Second, when the time comes, make sure you know what to do about moving into off-campus housing. This was a total nightmare for me. Seriously, you've no idea. There are breeds of cat that would have done a better job communicating with the estate agent than I did.
Check out property websites to make sure you aren't getting stitched up on price and confirm all the utilities providers beforehand, so that when you move in you can call them all, set up your new account details and maybe talk down their prices. Also, go and visit as many places as you can. Don't move into somewhere just because it's a bit cheap or looks nice on the pictures or is close to an off-licence. Check there isn't black stuff growing on the walls. Check the oven, heater, etc. are all working properly. If there are any problems, ring, ring and ring the estate agent again until they get someone round to fix it. Make sure you ask for the landlord's number as well, since estate agents are typically harder to get in touch with than actual ghosts.
Third, throw in with some extra-curricular activities. If you're sporty, join a sports team. If you're arty, get on campus radio. Even if you have absolutely no interests at all, there will still be a club for you. Honestly. You'll find a group for just about anything. Ice sculpting? Horse whispering? The ancient art of Stoic Joy? Throwing dogs at...cups? They'll have it all. So, again, make the most of it. Once you leave university the amount of free time you have will shrink like a penis in an igloo, so get out there.
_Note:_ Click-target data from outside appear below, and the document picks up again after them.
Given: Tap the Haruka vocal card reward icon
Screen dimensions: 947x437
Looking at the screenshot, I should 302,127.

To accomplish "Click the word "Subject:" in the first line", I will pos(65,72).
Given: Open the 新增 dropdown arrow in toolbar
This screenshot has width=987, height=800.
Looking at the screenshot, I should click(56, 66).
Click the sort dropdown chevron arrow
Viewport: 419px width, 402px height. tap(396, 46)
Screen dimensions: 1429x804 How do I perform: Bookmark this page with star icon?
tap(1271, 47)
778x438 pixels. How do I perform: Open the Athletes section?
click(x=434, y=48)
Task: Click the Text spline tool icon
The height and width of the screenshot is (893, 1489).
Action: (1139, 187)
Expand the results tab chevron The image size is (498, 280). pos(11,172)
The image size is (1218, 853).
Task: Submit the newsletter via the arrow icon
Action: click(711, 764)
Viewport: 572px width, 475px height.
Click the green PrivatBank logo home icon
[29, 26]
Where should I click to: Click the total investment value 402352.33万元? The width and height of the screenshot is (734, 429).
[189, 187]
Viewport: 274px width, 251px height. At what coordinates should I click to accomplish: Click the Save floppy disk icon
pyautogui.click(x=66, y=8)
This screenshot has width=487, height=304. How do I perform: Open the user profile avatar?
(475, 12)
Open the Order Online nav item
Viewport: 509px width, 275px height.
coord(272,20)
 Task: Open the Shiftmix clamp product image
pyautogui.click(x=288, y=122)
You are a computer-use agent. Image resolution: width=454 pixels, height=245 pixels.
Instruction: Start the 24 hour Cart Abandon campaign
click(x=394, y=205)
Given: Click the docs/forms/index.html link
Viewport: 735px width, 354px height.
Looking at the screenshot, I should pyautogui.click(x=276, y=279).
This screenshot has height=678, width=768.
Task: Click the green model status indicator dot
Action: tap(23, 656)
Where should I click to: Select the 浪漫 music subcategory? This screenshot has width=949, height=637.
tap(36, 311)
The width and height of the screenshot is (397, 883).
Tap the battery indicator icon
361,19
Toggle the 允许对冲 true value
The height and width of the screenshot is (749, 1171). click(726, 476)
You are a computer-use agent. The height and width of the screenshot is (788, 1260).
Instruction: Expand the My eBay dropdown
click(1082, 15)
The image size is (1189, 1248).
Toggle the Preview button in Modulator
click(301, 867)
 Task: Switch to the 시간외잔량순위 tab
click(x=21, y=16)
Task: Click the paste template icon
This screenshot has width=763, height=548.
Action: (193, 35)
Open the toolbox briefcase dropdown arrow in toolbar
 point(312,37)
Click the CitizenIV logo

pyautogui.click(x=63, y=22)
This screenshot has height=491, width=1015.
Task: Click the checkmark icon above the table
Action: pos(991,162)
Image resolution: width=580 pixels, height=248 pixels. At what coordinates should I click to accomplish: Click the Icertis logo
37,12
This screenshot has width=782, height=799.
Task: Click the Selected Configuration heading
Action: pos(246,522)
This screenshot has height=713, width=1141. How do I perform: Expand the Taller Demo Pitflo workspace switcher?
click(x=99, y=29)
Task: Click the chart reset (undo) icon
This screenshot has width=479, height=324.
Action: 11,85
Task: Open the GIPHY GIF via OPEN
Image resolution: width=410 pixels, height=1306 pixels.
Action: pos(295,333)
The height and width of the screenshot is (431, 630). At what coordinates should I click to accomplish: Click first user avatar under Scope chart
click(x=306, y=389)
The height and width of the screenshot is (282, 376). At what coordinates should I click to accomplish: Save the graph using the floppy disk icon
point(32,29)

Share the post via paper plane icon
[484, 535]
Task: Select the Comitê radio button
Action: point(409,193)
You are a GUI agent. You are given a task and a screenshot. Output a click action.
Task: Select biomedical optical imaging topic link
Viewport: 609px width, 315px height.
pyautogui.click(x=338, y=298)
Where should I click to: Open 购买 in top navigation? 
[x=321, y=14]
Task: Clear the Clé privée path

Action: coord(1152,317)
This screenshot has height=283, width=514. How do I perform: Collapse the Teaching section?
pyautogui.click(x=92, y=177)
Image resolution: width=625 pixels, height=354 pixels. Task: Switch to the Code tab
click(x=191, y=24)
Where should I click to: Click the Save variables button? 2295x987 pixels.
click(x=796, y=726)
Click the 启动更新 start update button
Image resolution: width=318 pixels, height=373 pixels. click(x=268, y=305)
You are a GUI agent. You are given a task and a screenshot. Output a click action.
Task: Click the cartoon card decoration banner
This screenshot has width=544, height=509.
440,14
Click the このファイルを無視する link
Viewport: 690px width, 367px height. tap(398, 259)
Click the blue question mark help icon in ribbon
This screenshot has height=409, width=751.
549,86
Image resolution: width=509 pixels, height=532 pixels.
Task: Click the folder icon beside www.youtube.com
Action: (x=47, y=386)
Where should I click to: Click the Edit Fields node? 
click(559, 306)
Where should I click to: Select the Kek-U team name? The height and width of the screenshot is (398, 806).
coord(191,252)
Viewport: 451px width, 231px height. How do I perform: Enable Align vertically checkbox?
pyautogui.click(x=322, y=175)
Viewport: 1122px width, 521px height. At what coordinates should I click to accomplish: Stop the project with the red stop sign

Fourthly, and finally, have fun. And I don't mean that in a glib sign-off sort of way. I mean really, seriously, emphatically, HAVE FUN. Imagine there's a big man in a hockey mask holding a rifle to your head screaming at you to have fun – imagine it's THAT IMPORTANT that you have fun. Because it is. Once again, time is of the essence. Yeah, you need to do work and keep your finances in check and partake in some social club bum-froth, but the most important thing is to enjoy yourself.
Go out. Get drunk. Meet people, talk to them and kiss them a bit. This is the first and last time in your life that all of your best friends will be centralised to one area, the last time you'll get a complimentary few thousand pounds off the government to, effectively, squander on gin and knickers. So go nuts. The one thing I regret about university (apart from the fact I did Film Studies and am therefore not qualified to do any job in the world ever) is that I didn't get out more. At this age, in this place, there's no shame in lager-ing yourself senseless and smoking enough cigarettes to turn the o-zone yellow. For crying out loud, kick back. I can't emphasise enough the unending funlessness of the real world. You have to get out of bed. You can't be drunk all the time. It's like an anti-holiday – it's like Butlins.
After university, for the rest of your life, you'll be spending most of your time doing things you don't want to, like washing up or going to funerals. So heed my advice. Make the most of this time. Do everything you need to do to keep life running smoothly then get blitzed off your head on, I dunno, Gangnambombs or selfiebuckets or whatever it is you younguns are into now.